Manuel Gonzáles Prada fue un peruano que acuñó la frase que sirve de título a esta nota. La usó para denunciar los terribles niveles de corrupción de la sociedad de su época; ahora la rescatamos para graficar la dramática situación por la que vive Bolivia, a manos de una banda delincuencial que se hizo del poder mediante un golpe de Estado.

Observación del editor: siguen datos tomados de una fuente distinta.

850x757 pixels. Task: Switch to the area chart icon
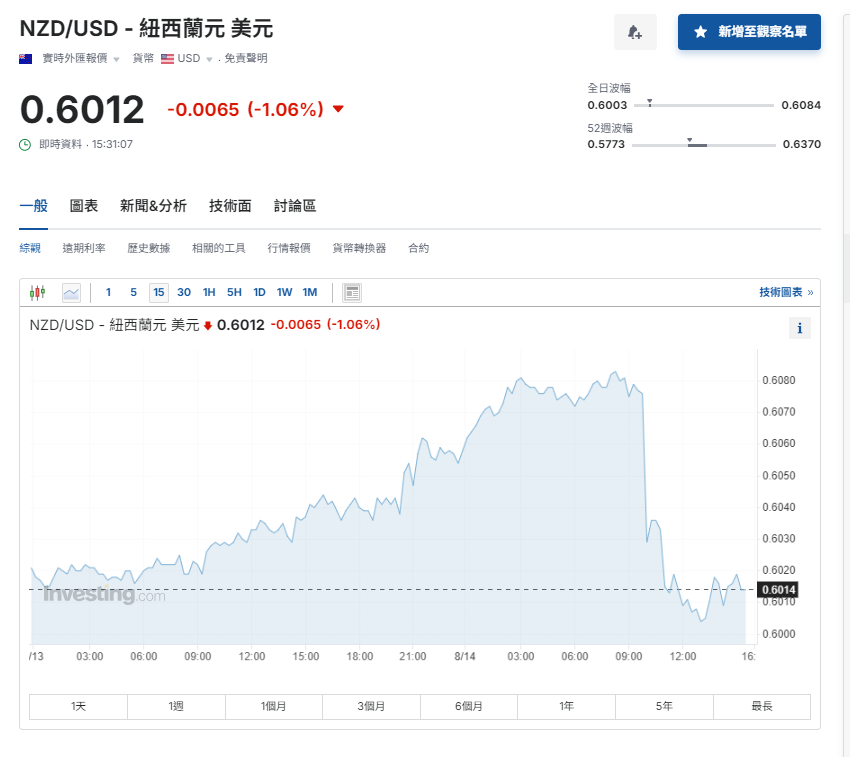[71, 292]
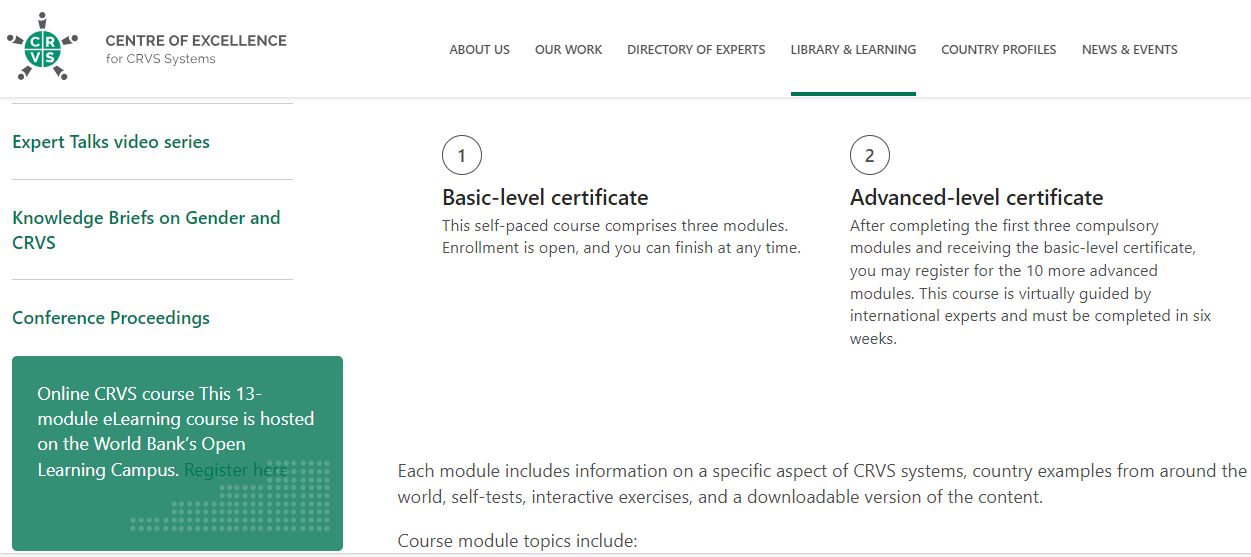1251x557 pixels.
Task: Open News & Events section
Action: (x=1129, y=50)
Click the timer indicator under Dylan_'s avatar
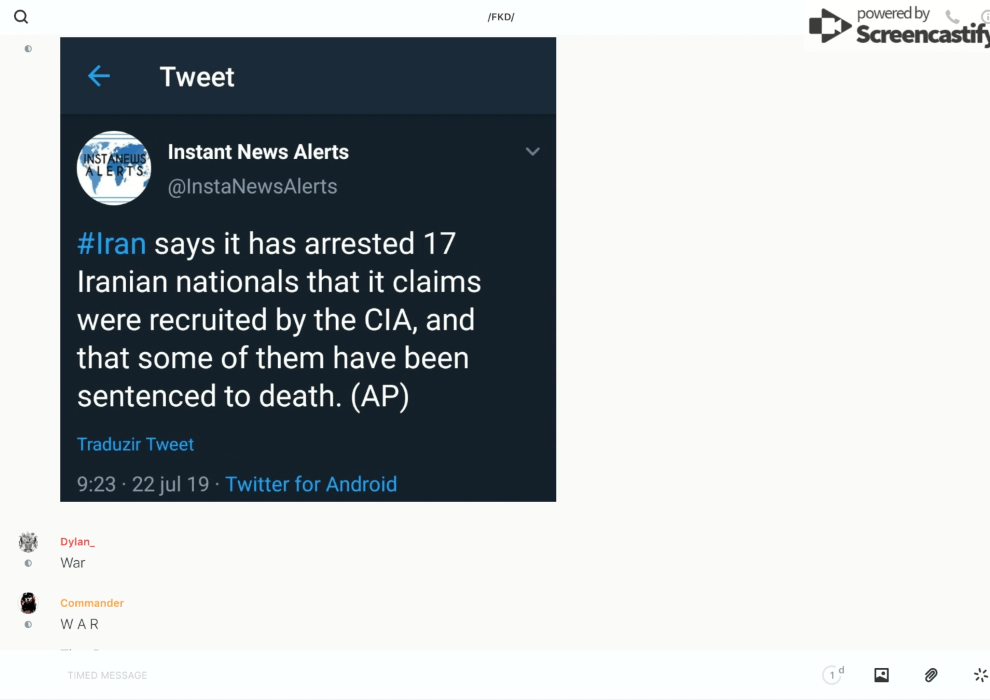Screen dimensions: 990x700 [28, 563]
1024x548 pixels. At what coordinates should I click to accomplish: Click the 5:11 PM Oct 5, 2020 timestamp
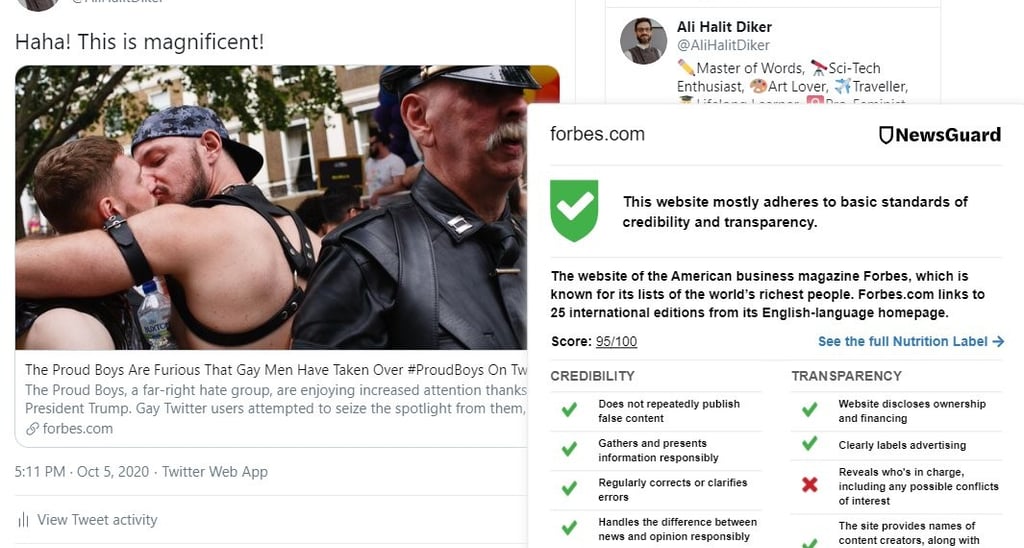[82, 472]
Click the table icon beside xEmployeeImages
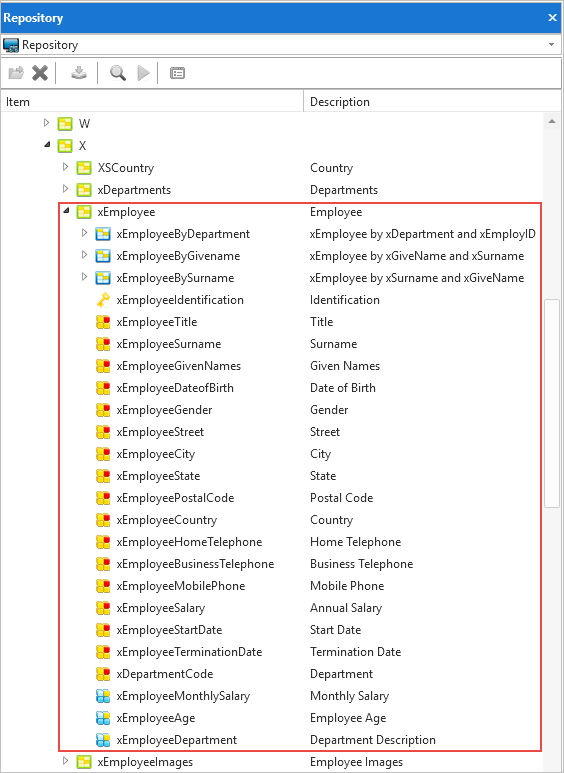564x773 pixels. (84, 762)
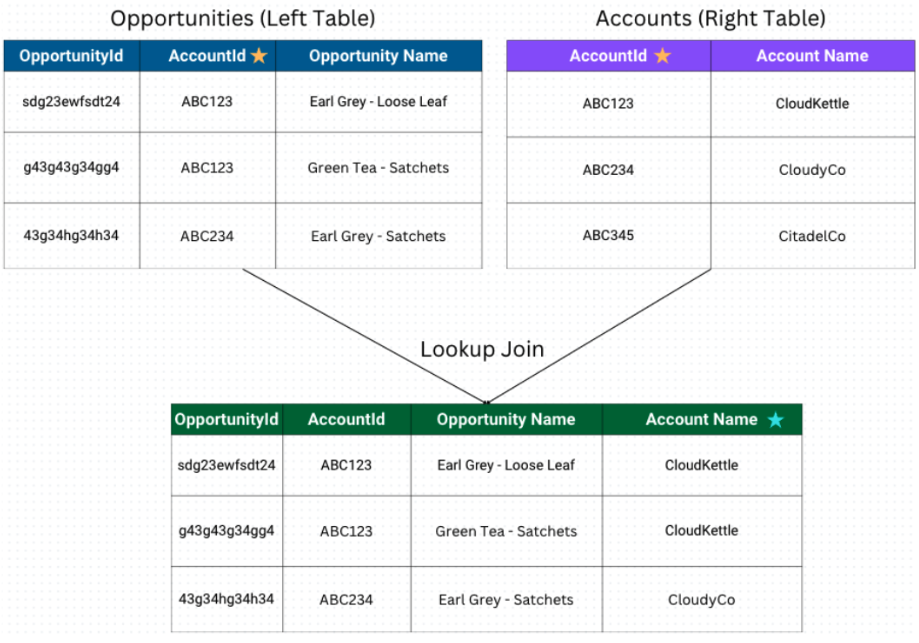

Al ya denunciado escándalo por la compra de inservibles respiradores de España, realizada nada más ni nada menos que por el yerno de la presidenta autonombrada, y que salpica no sólo a los ministros y funcionarios encargados de las adquisiciones estatales, sino que enloda también a Jeaninne Añez, se suman nuevos y más hechos de corrupción. Bolivia es, hoy en día, un país saqueado por miserables asaltantes de cuello blanco, que se han distribuido el botín de guerra para robar lo más que se pueda, en el menor tiempo posible, habida cuenta de la corta de vida que tiene y que le resta a esta dictadura. Lo último filtrado por la prensa al respecto es la denuncia de la esposa del defenestrado ministro de Salud –sin duda, involucrado hasta el cuello en el negocio de marras– que afirma, con toda razón y sin que ello sea un atenuante para el delito cometido por su cónyuge ministro, que la señora Jeaninne Añez estaba completamente al tanto de todas las compras que se hacen en la materia. Más claro, agua.